Some of the most hypocritical rhetoric about women’s rights comes from organizations and nonprofits that base their entire marketing around the lie that they support women. One of the things working women need most is paid maternity leave, and hardly any companies, liberal or conservative, are offering that.
Planned Parenthood, where I worked for eight years and where almost a third of all abortions in our nation are done, was called out by The New York Times in 2018 for pregnancy discrimination against employees and its lack of paid parental leave.
When I became pregnant while working at Planned Parenthood, my supervisor told me I could get it “taken care of” because a baby could have a negative effect on my job performance.
This isn’t surprising given that the organization makes money directly off of women who are facing a lack of paid leave from their jobs. Yet Planned Parenthood’s mantra is always about helping women. If that is true, then they would be offering the best paid maternity leave policy to their employees. They don’t.
I run a small nonprofit that helps get abortion workers out of the industry to find new, life-affirming jobs. I also offer my employees a full 12 weeks of paid parental leave when they have a baby or adopt. They also have paid leave if they have a miscarriage.
Creating and implementing this policy was at the top of my priorities when I started my ministry because I wanted to show that I care deeply about the people who work for me, that I value them as human beings, that I know they need that time to bond with their baby or grieve a loss and will come back rested and ready to get back to our life-saving work.
It’s no secret I am a pro-life, conservative woman, mother and wife. This really shouldn’t matter in the debate over paid parental leave, but it does. I am choosing to put my beliefs into action in a concrete and tangible way. I support women and want the best for them, which translates to taking care of a crucial need for them when they have a baby.
Every single company, organization and nonprofit that claims to care about women or promote traditional family values or that is pro-life needs to be an example to the world and have a generous paid family leave policy in place for their employees.
Working mothers make up nearly a third of all women in the workforce, and 23.5 million of them have children under 18, according to the Census Bureau. The United States is the only country in the world classified as high-income by the World Bank that lacks a paid maternity leave program. This is shameful.
It gets worse. According to the Bureau of Labor and Statistics, only 17 percent of civilian workers have access to paid family leave. And within two weeks of giving birth, 25 percent of moms go back to work. That is terrible on such a deep level. Most moms are still physically in pain at that point, their hormones are on a roller coaster, none are sleeping through the night, many are nursing.
Even if companies have some kind of leave policy for new moms, it’s often unpaid leave or the mother will use paid sick time and vacation hours to cover whatever she can while she adjusts to being a good mother for her baby.
Empowering women isn’t forcing them to go back to work two weeks after having a baby. I have heard horror stories from my own friends who have had to cobble together a few days here and there to cover maybe a week or two of paid leave after giving birth and then forfeited a few more weeks of unpaid leave just to heal in order to be strong enough to go back to work.

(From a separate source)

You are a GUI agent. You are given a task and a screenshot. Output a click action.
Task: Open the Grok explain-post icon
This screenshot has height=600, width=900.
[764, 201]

Even women who have long worked in the professional world have stories of becoming pregnant and being given hardly any workable options for taking time off after the birth of their baby. It was like all their work meant nothing once they got pregnant and became a mother.
The Cato Institute has found that 74 percent of Americans support a paid parental leave program. Of course, the lynchpin in this whole debate will go straight to money and who pays for the time off.
My little nonprofit manages to fund 12 weeks of paid leave for my employees. I think big corporations can manage to do the same. It’s more than money, though. This is a conversation about the worth of a mother.
How much is that mother worth to an employer?
How much is a business willing to encourage new moms to bond with their babies, to heal their bodies and to get the rest they need before coming back to work? That should be the question.
This article appeared originally on The Western Journal.